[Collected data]
↓↓↓
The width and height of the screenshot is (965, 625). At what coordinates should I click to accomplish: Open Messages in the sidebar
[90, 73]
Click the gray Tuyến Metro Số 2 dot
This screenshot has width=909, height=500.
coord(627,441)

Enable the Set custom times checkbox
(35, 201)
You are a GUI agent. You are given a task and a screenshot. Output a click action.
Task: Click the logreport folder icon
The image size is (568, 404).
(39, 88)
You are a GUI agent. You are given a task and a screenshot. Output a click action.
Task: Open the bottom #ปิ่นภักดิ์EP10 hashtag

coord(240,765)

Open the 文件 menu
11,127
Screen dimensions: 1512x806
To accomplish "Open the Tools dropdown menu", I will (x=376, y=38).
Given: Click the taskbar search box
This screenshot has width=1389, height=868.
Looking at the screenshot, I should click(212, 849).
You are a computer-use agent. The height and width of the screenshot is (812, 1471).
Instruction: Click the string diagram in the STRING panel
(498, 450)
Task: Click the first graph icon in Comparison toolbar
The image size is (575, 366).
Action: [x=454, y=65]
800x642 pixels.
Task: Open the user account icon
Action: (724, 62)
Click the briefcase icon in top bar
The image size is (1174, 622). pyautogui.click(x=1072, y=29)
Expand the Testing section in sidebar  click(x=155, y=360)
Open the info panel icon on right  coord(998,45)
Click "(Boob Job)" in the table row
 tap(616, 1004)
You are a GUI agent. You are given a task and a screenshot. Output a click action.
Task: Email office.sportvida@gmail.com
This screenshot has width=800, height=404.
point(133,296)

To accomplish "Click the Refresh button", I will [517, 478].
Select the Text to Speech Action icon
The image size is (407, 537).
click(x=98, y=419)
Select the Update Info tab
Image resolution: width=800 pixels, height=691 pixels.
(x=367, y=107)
↑↑↑
» What you have to do: The full set of entries above should be given again exactly.

» Solution for this task:
The width and height of the screenshot is (965, 625). At what coordinates should I click to accomplish: Open Messages in the sidebar
[90, 73]
Click the gray Tuyến Metro Số 2 dot
This screenshot has width=909, height=500.
coord(627,441)

Enable the Set custom times checkbox
(35, 201)
You are a GUI agent. You are given a task and a screenshot. Output a click action.
Task: Click the logreport folder icon
The image size is (568, 404).
(39, 88)
You are a GUI agent. You are given a task and a screenshot. Output a click action.
Task: Open the bottom #ปิ่นภักดิ์EP10 hashtag

coord(240,765)

Open the 文件 menu
11,127
Screen dimensions: 1512x806
To accomplish "Open the Tools dropdown menu", I will (x=376, y=38).
Given: Click the taskbar search box
This screenshot has width=1389, height=868.
Looking at the screenshot, I should click(212, 849).
You are a computer-use agent. The height and width of the screenshot is (812, 1471).
Instruction: Click the string diagram in the STRING panel
(498, 450)
Task: Click the first graph icon in Comparison toolbar
The image size is (575, 366).
Action: [x=454, y=65]
800x642 pixels.
Task: Open the user account icon
Action: (724, 62)
Click the briefcase icon in top bar
The image size is (1174, 622). pyautogui.click(x=1072, y=29)
Expand the Testing section in sidebar  click(x=155, y=360)
Open the info panel icon on right  coord(998,45)
Click "(Boob Job)" in the table row
 tap(616, 1004)
You are a GUI agent. You are given a task and a screenshot. Output a click action.
Task: Email office.sportvida@gmail.com
This screenshot has width=800, height=404.
point(133,296)

To accomplish "Click the Refresh button", I will [517, 478].
Select the Text to Speech Action icon
The image size is (407, 537).
click(x=98, y=419)
Select the Update Info tab
Image resolution: width=800 pixels, height=691 pixels.
(x=367, y=107)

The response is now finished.